Return the lines of every row below word for word, leaving out the pictures.

======== INPUT DATA ========

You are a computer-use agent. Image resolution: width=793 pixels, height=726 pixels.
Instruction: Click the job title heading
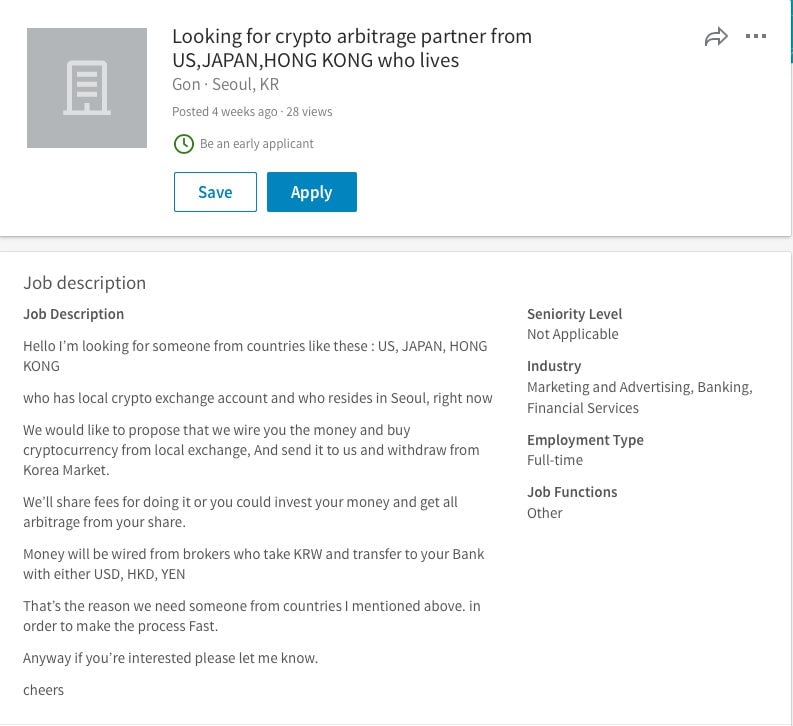pyautogui.click(x=352, y=48)

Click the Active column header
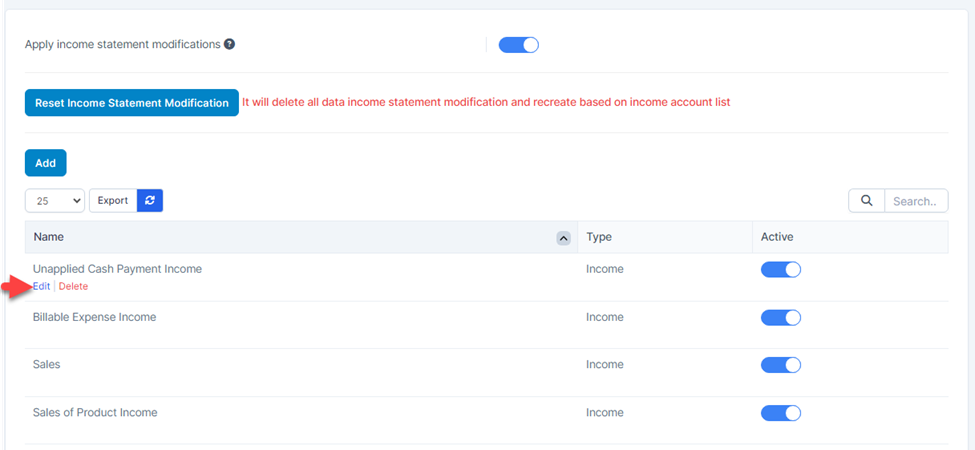[777, 237]
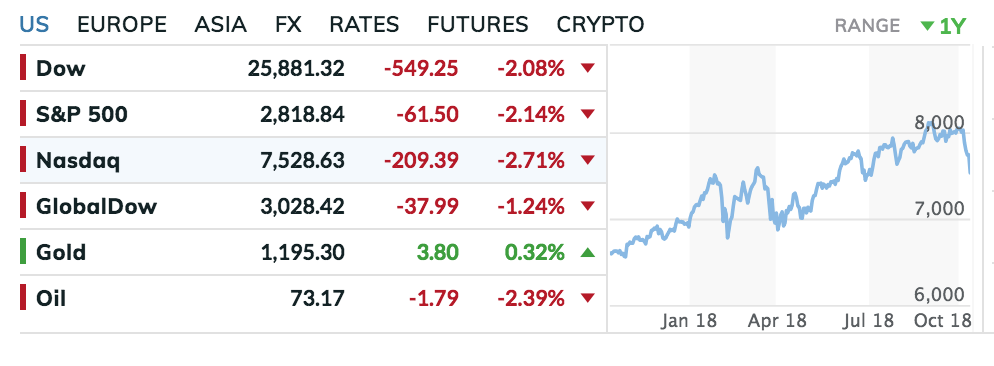Click the green triangle beside 1Y
This screenshot has height=366, width=994.
pos(927,26)
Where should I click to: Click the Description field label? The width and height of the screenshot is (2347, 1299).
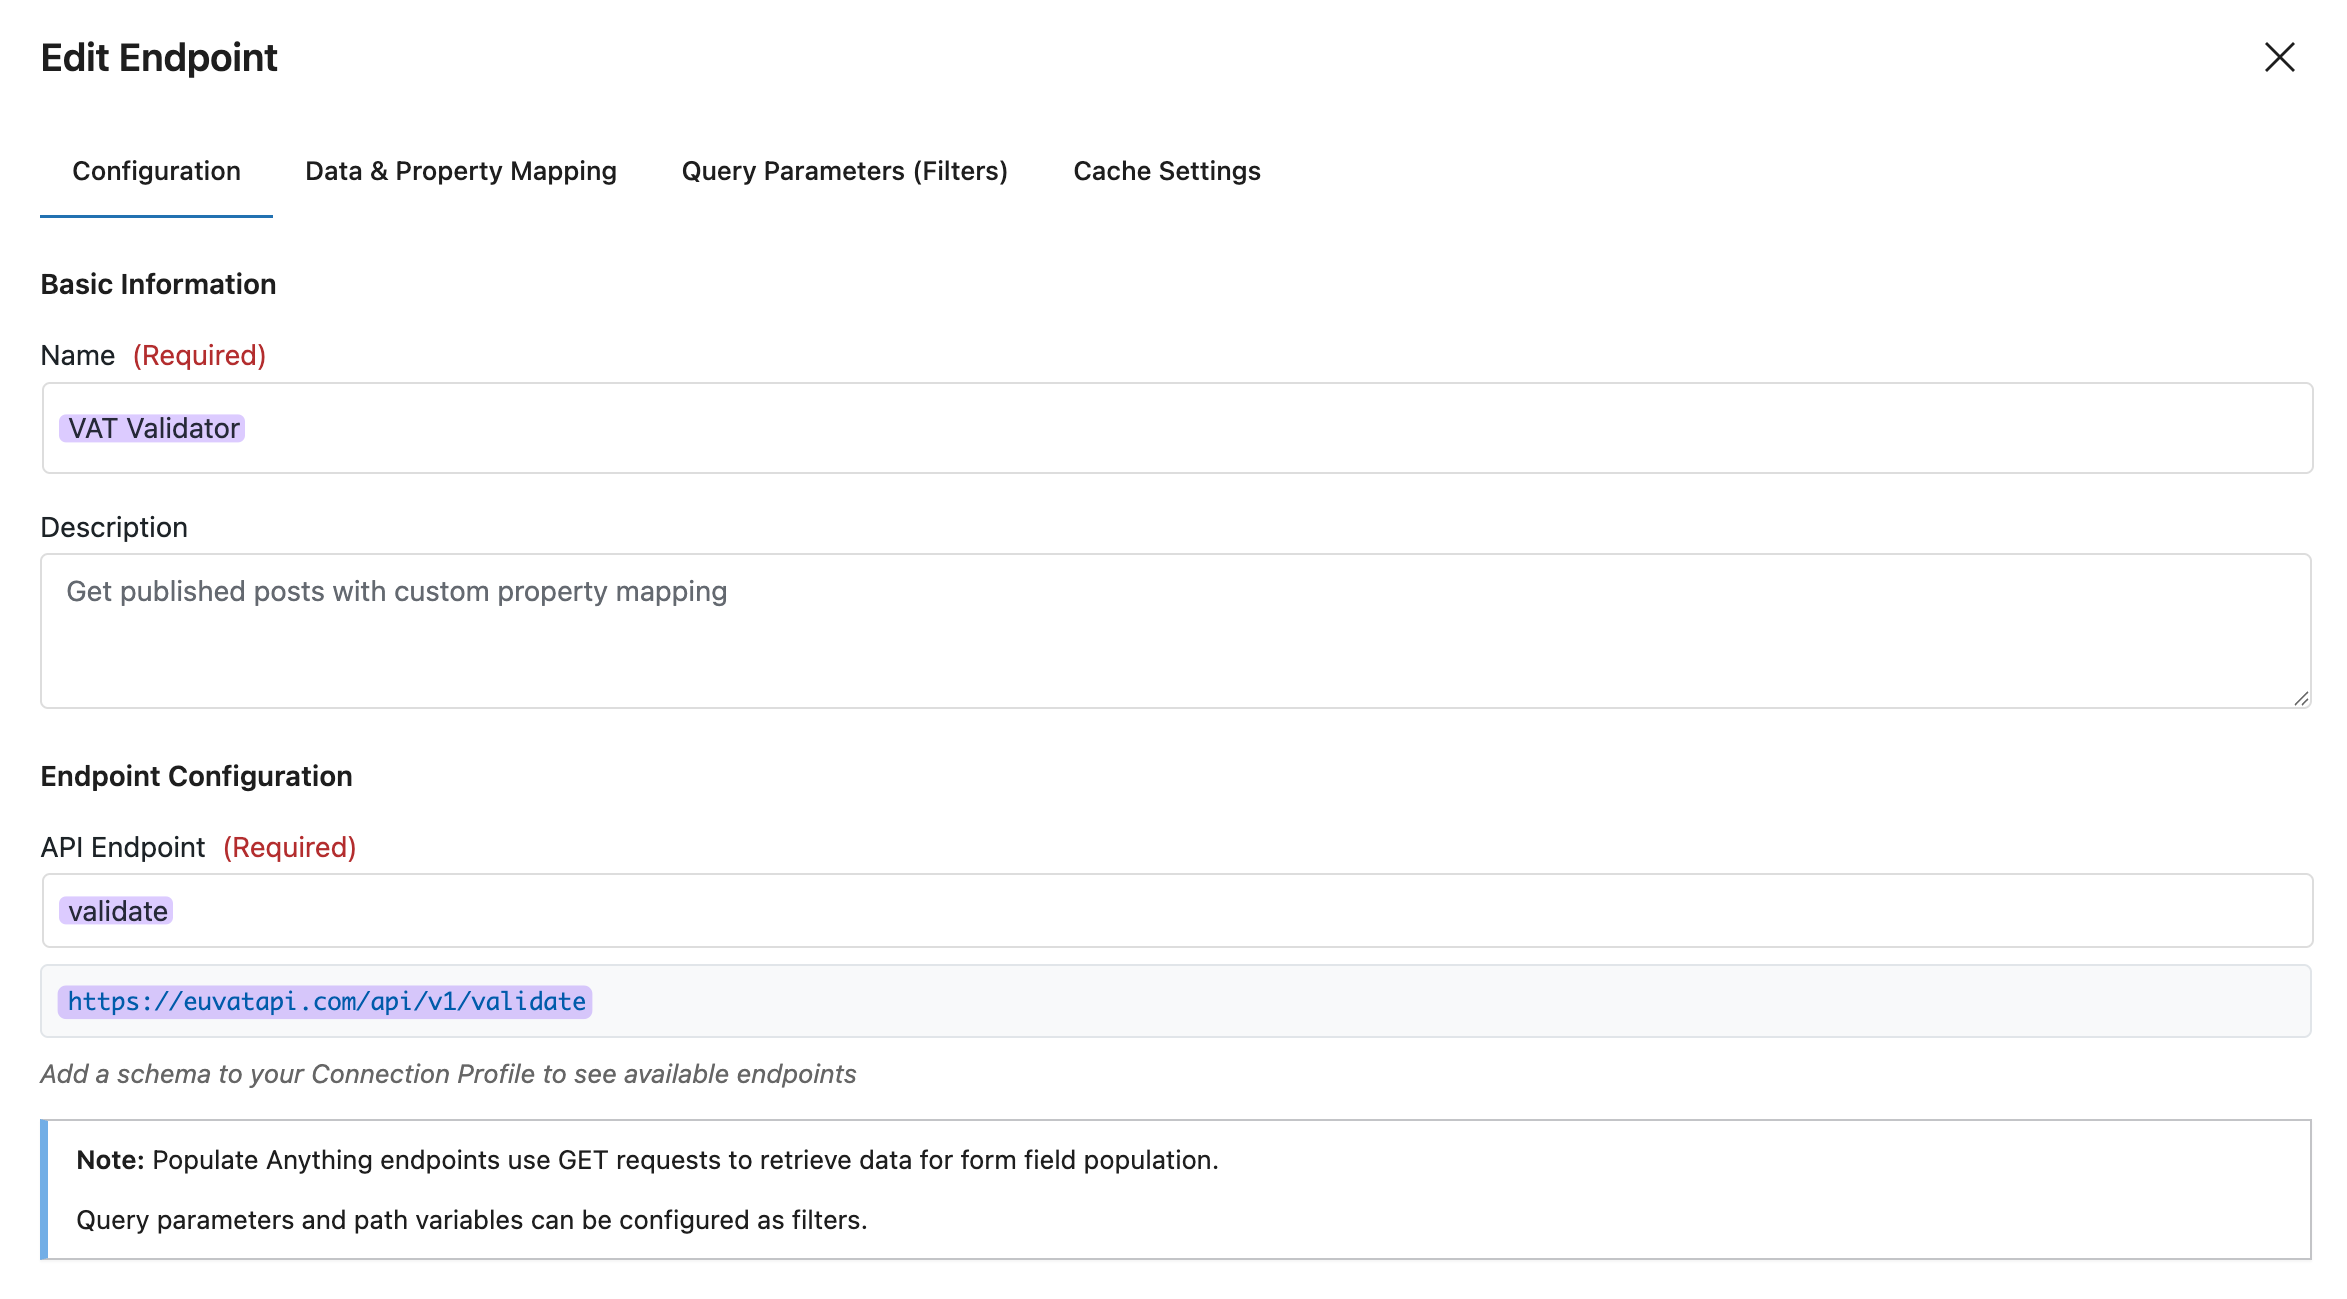pos(114,527)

========

** COMPLETE RESPONSE **
You are a computer-use agent. Image resolution: width=793 pixels, height=726 pixels.
Instruction: Click the job title heading
pyautogui.click(x=352, y=48)

Click the Active column header
[777, 237]
Click the green triangle beside 1Y
This screenshot has height=366, width=994.
pos(927,26)
Where should I click to: Click the Description field label? The width and height of the screenshot is (2347, 1299).
pos(114,527)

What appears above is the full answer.